その熱意にちょっとびっくりしながらも、青年はアンジェリーナを指名する。
「サチャリッサ・タグウッドは美容薬に関する先進的で革新的な数々の発明で知られている魔女で、『腫れ草』の膿から『おできを治す薬』を発明した人でもあります。この『おできを治す薬』は今ではヨーロッパ中の魔法使いが、魔法学校に入学して最初の『魔法薬学』の授業で作る魔法薬としてよく知られています。それに髪のお手入れとか、服装の選び方とかに関する本も数多く書いていて、そのいくつもの功績によりカエルチョコレートのカードにもなっています。彼女のお墓に刻まれている文言が、彼女が何を成したのかを示しています―『彼女は世界をより美しくした』」
「だってさ、サッちゃん。合ってるかい?」
青年が唐突に背後を振り返って、その壁にかかった肖像画の中のハッフルパフの女子生徒に声をかけたのが何故なのか、グリフィンドールの7年生たちは一瞬理解できなかった。
「昔の話よ」
「まさか、学生時代のサチャリッサ・タグウッド?!」「学生時代の肖像画なんて初めて見たわ」
一気にきゃあきゃあと騒がしくなった女の子たちを、男子たちが戸惑いつつ眺めている。
「………そんなにかよ?アンジェリーナ」と訊いたリー・ジョーダンは女子たちの囂々たる非難を浴びてしまい目を白黒させている。

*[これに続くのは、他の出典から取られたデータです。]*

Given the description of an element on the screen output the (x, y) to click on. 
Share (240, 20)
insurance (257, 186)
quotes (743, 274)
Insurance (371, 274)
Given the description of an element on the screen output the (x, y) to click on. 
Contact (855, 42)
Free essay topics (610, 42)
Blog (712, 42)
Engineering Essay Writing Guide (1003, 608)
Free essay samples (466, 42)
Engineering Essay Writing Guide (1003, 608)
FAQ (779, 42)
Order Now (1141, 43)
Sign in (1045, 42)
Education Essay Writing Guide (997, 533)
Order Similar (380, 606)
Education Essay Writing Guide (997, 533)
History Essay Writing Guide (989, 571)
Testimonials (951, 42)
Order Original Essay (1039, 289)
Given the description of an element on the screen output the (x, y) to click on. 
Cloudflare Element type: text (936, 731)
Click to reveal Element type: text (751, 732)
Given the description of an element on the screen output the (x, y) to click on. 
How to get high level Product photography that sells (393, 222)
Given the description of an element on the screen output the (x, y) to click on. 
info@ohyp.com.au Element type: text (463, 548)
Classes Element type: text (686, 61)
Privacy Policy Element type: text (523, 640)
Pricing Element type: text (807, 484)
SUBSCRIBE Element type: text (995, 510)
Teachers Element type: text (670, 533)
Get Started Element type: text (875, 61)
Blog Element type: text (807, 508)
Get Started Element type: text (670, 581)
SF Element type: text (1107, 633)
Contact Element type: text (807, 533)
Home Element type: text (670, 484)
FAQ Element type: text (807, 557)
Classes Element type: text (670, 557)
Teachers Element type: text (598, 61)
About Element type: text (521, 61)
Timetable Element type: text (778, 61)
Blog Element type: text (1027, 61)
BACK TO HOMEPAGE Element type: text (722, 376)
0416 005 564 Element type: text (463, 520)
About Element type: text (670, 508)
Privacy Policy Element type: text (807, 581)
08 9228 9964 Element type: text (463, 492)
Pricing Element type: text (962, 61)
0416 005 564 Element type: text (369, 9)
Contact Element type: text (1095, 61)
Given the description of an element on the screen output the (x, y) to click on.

「サッちゃんも、新しい魔法薬作る時ってさ。魔法薬学の知識以外も要ったよね?」
青年の質問に、額縁の中の学生時代のサチャリッサは落ち着いた口調で答える。
「そうね。さっきその子達が言ったとおり、必要ない知識を挙げたほうが早いでしょうね」
でも何より必要なのはギャレスだけど、と付け足したサチャリッサに、リー・ジョーダンが訊く。
「ギャレスって誰?」
なぜ額縁の中のサチャリッサ・タグウッドが自分たちに微笑みかけているのか、なぜ目の前の先生がクスクス笑い始めたのか。フレッドとジョージには全く解らなかった。
「ギャレスは私の一番の研究仲間で、世間で私の発明だとされている美容薬とかの色々、半分くらいはギャレスが作った物よ。どれだけ説得しても『これは君の研究だ』って言い張るのよアイツ」
懐かしそうに微笑むサチャリッサに、ドラゴン皮のマントの青年も言う。
「君の名前も載せるべきだって皆で言ったのにねえ。いつも同じセリフで躱されたよね」
そしてフレッドとジョージのように、サチャリッサとその青年の声がピッタリと揃う。
「「そんな事より僕の新作を飲んでみてくれないかい」」
ドラゴン皮のマントをスリザリンの制服の上から羽織っている派手なメガネの青年、ダンブルドアの学生時代の先輩だというその今年の「闇の魔術に対する防衛術」の先生は、ポケットから大きな旅行カバンを取り出して開くと、その中から1冊の年季の入ったヨレヨレの手帳を取り出した。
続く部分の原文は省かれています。